Aile bireyleri dışında kimseye hesap vermezsiniz
Saatler süren apartman toplantıları, alınan kararlar, getirilen kısıtlamalar, ardı arkası gelmeyen masraflar... Apartman kültürüne aşina herkesin ortak dertleridir bu saydıklarımız. Arabanızı park edeceğiniz yerden tutun da evcil hayvan besleyip besleyemeyeceğinize kadar günlük hayatınızı direkt ilgilendiren kararları siz değil apartman yönetimi belirler. Bu kurallara her gün yenileri eklenir. Eğer şanslı azınlık içerisindeyseniz anlayışlı komşularınız olur. Ancak maalesef komşuluk eskisi gibi yaşanmadığı için komşularınızla sürekli sorunlar yaşarsınız. Oysaki tek katlı evlerde yaşayan insanlar kendi kurallarını kendi koyar. Sürekli başkalarının gürültüsü ve yemek kokuları içinde yaşamak zorunda değildir. Olması gerektiği gibi kendi yaşam tarzına uygun bir düzen kurar ve düzeni uygulaması için sadece aile bireylerini ikna etmesi yeterlidir.

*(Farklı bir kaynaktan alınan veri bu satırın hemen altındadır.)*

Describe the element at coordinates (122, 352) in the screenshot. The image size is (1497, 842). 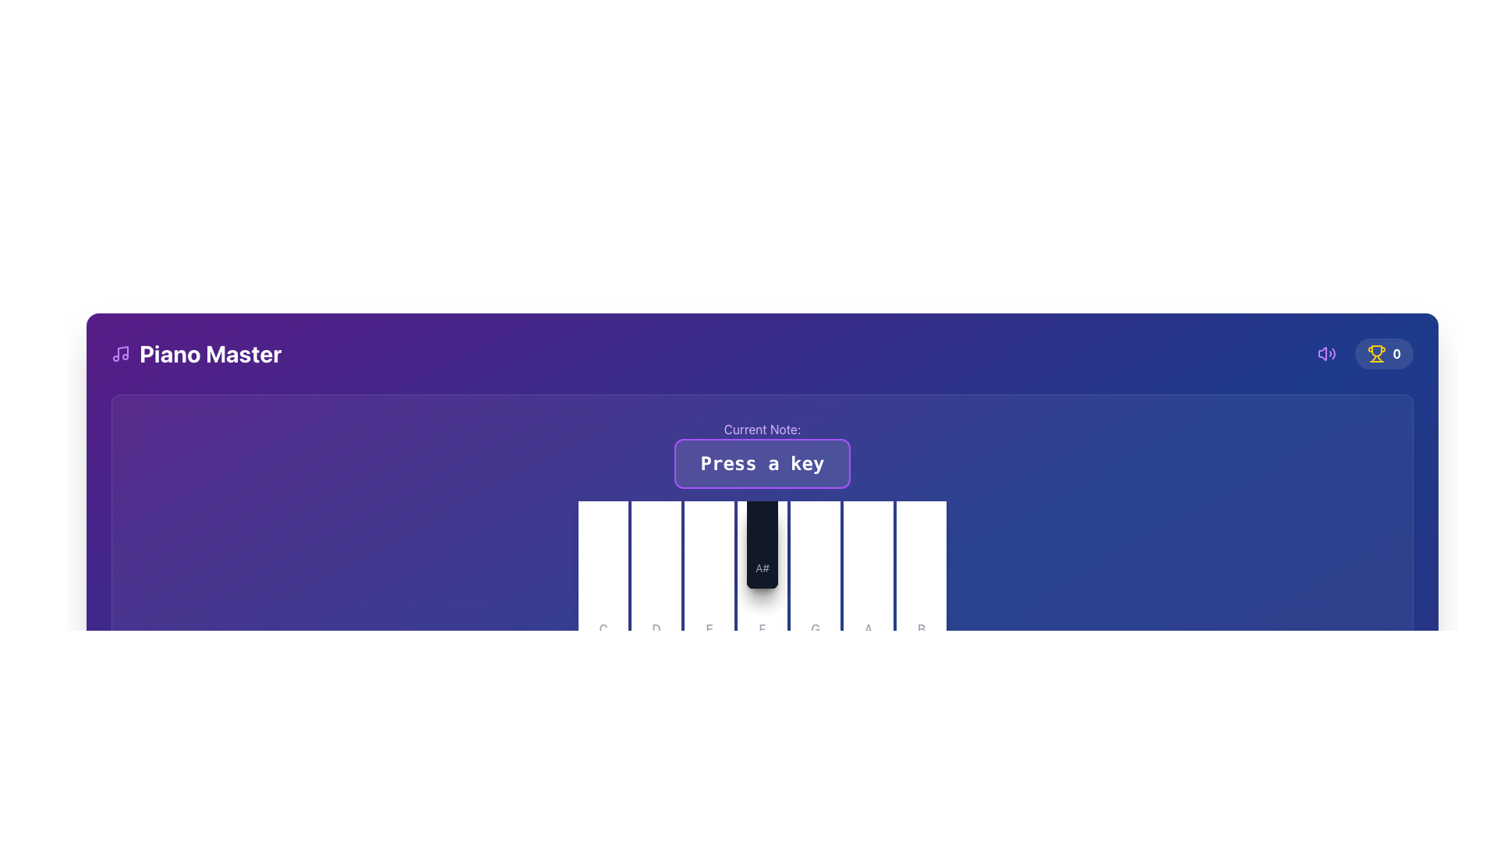
I see `the vector graphic representing a musical note within the purple-themed header layout, located to the left of the 'Piano Master' text` at that location.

Evin her bölümü gerçek bir yaşam alanı olur
Tek katlı villa yaşamının bir avantajı da eviniz geniş bir alana yayıldığı için evin içindeki kullanım alanlarının genişlemesidir. Basık tavanların insanı kasvete sürükleyen baskısını hissetmezsiniz. Tam tersi her oda bahçe manzaralıdır. Dubleks ve tripleks yapılarda 300 m²’lik bir evde oturduğunuzu düşünürken aslında sadece 100 m²’lik bir evde oturursunuz. Tek katlı bir villada eviniz kaç m² ise, gerçekten o kadardır ve merdiven, hava boşluğu gibi etkenlerden ötürü oturma alanınız daraltılmaz. Ayrıca bu odalar apartman dairelerinde olduğu gibi iç içe olmaz. Herkesin odası aynı zamanda onun yaşam alanı haline gelir. Mutfak gibi ortak kullanım alanlarında ise ferah bir ortamda ailece beraber vakit geçirmenin tadını çıkarırsınız. En önemlisi ise, böyle bir yaşam alanında yeryüzü ile gökyüzü arasında sizden başka kimse olmaz.
Sosyalleşmenin ve gerçek komşuluğun tadını çıkarırsınız
Tek katlı evlerde yaşam size sadece evin içinde değil dışarı çıktığınızda da farkını hissettirir. Günümüz şehir yaşamında tükenmiş komşuluk ilişkilerini geliştirerek, ailelerin birbirleriyle tanışmasına, sosyalleşmesine imkân tanır. Sizinle aynı şartlarda yaşayan insanlarla birlikte sıcacık kahveler eşliğinde, dost sohbetleri yapabileceğiniz ortak köy kahveleriniz, köy kütüphaneleriniz olur. Bahçenizde kendi yetiştirdiğiniz ürünleri onlarla paylaşırsınız. Hatta ortak üzüm bağları, zeytinlikleriniz bile olabilir. Ailece katılabileceğiniz piknik ve barbekü etkinlikleri ile tüm yükünüzü üzerinizden atacak eğlenceli hafta sonları geçirirsiniz. Kısaca ifade etmek gerekirse böyle bir ortamda komşuluk kaçınılmaz olur ve komşuluğun ses, gürültü ve şikayetten ibaret olmadığını hatırlar, tüm güzelliğini büyük bir keyifle yaşarsınız.